> [WHAT YOU HAVE TO DO] What you should end up with is an exact copy of the lines from the one holding "This screenshot has" through the last line of the entries below, both included, and nothing else; leave every picture out.
DATASET EXTRACT START
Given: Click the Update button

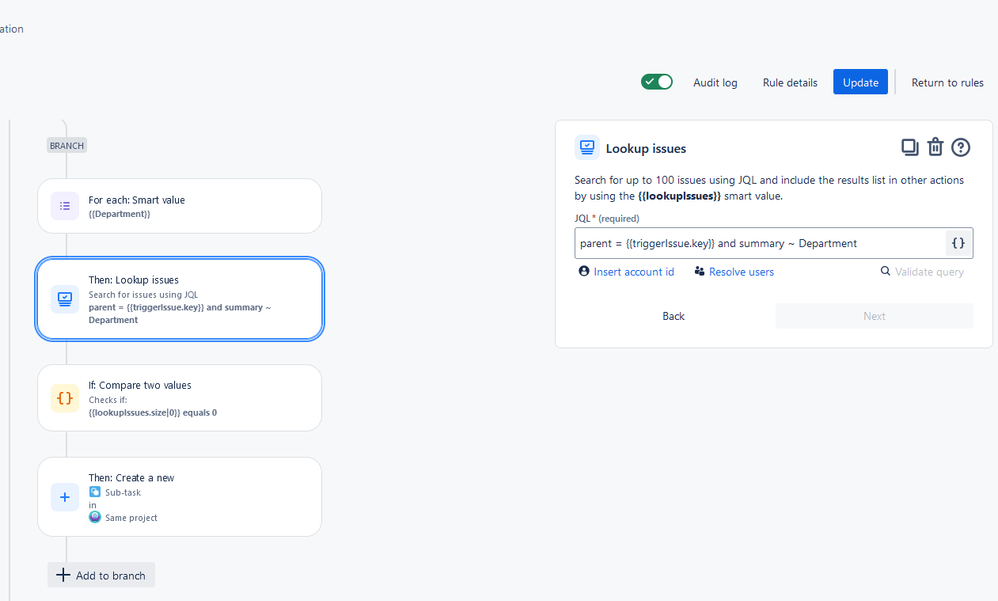Looking at the screenshot, I should [x=861, y=82].
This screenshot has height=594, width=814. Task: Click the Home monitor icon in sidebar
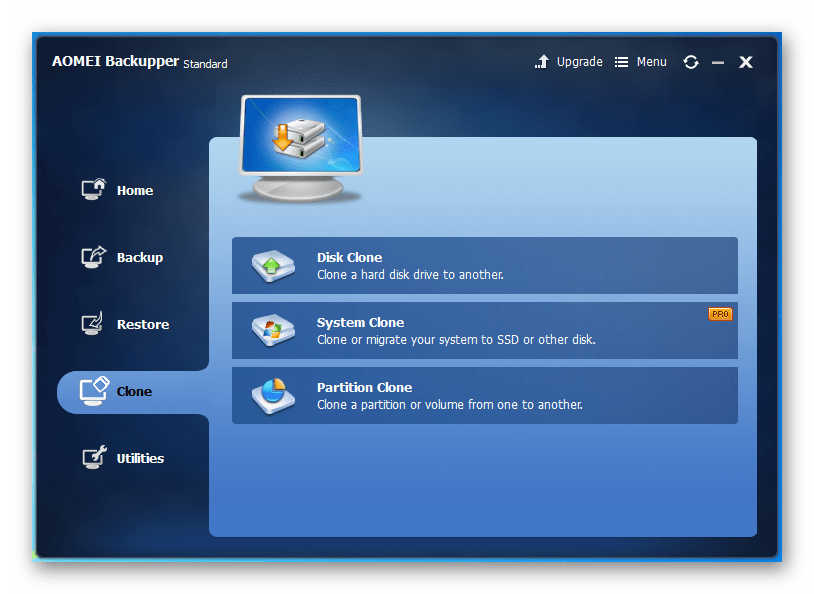point(93,190)
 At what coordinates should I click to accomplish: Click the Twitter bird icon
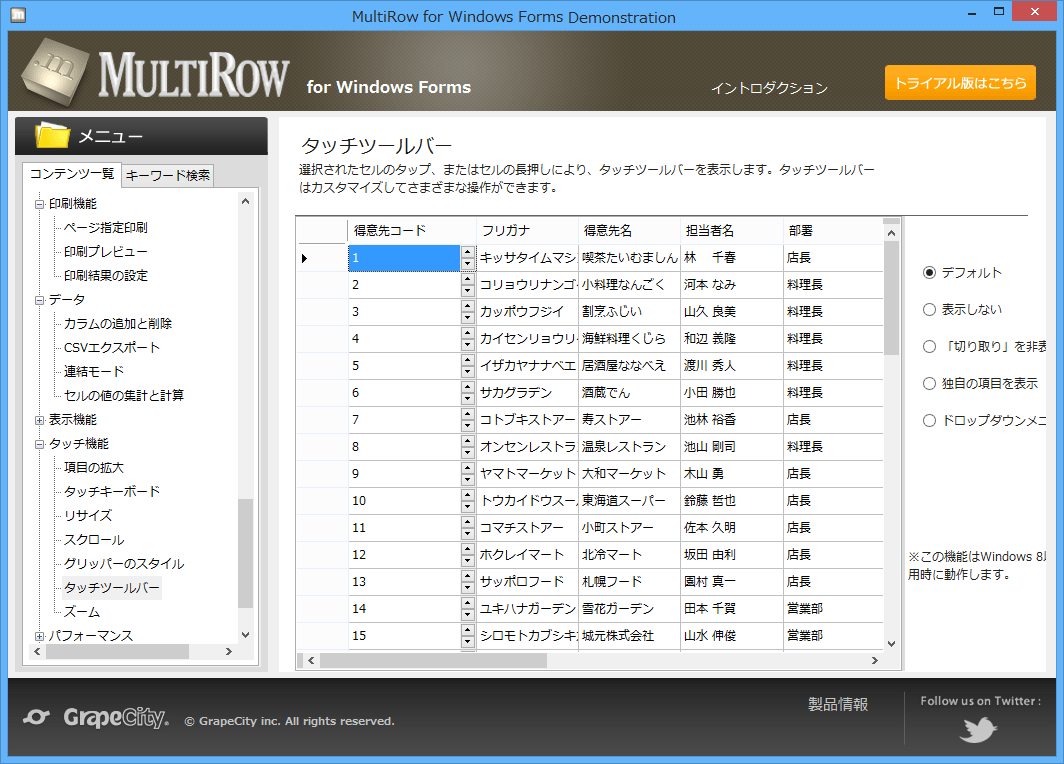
DATASET EXTRACT END
> [RESPONSE FOR THIS EXERCISE]
This screenshot has height=594, width=814. Task: Click the Home monitor icon in sidebar
point(93,190)
 At what coordinates should I click to accomplish: Click the Twitter bird icon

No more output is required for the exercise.